Tuesday, May 17, 2011
The Sci-Fi Blues
Ask my co-writer Scott why Star Trek is such an influential television program some time. He will tell you how the show’s creators tackled nearly every element of science fiction possible, wrangling the concepts to their will and influencing a generation of sci-fi writers onwards. The utility of genre in the first place (and here I refer to thematic conceptions of game genres that I furiously espouse), lies not just in its suite of common elements, but in its ability to foment a conversation across time, between both creators and consumers. Sci-fi games, however, tend to collect the genre’s cliche’s without contributing to an ongoing discussion across art forms.
Mass Effect, for example, is a space opera, and an amazingly successful one at that. I absolutely adore this franchise. Yet while it adds a great deal to the games industry, it adds little to the sci-fi genre.

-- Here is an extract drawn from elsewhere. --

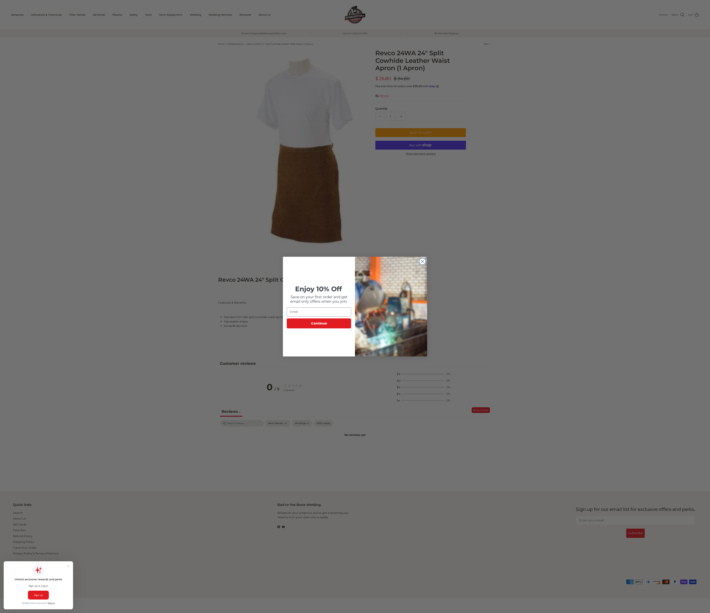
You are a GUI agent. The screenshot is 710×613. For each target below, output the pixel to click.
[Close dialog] (422, 261)
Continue (319, 323)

The “bad guys” are scary-looking aliens who can raise the dead, and a rag-tag crew of humans and aliens, unsupported by the galactic council, must defeat them. To be fair, the game’s minor quests play with the genre more than the main story arch, but even these tend to be homages to past sci-fi works, not contributions to an ongoing conversation.

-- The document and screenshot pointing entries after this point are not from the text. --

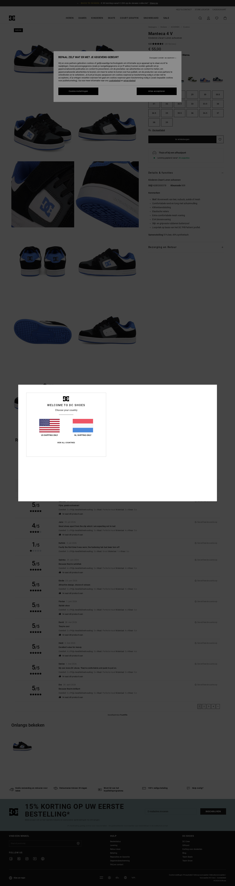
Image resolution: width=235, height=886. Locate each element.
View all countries (66, 443)
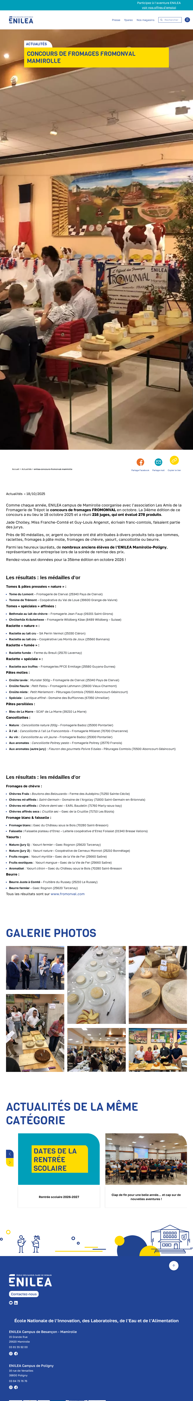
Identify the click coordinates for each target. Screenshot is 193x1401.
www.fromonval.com (68, 894)
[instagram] (11, 1353)
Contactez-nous (24, 1294)
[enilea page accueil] (36, 1282)
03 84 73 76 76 (18, 1381)
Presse (116, 19)
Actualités (27, 469)
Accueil (15, 469)
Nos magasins (145, 19)
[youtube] (11, 1302)
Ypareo (128, 19)
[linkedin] (16, 1302)
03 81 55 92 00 (18, 1347)
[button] (10, 1154)
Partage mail (158, 470)
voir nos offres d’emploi (159, 7)
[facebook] (16, 1353)
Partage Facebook (140, 470)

Dead Space, although predominantly a horror game, also fails to defy or play with sci-genre expectations. The dangers of interstellar mining operations have been thoroughly explored (all the tentacled zombies that will arise from their depths have done so). Yet the game’s protagonist is named Isaac Clarke, an allusion to Arthur C. Clarke and Isaac Asimov, two masters of hard sci-fi. Where are the explorations of fate and control of Foundation? Where are the enigmas of Rendezvous with Rama? Like Isaac in the first Dead Space, the games are mute.
Braid, of course, stands as a genre success, incorporating time travel with the sensations hope, loss, and regret. Achron manages to work time travel into strategy games as well, incorporating paradoxes into the mix. Yet these games are not indicative of the whole, and I do not think sci-fi is the only genre suffering. Are fantasy games that much better off? Do they engage with the history of fantasy fiction? Have games rightly abandoned genre conversations or are we languishing in the doldrums of genre isolation?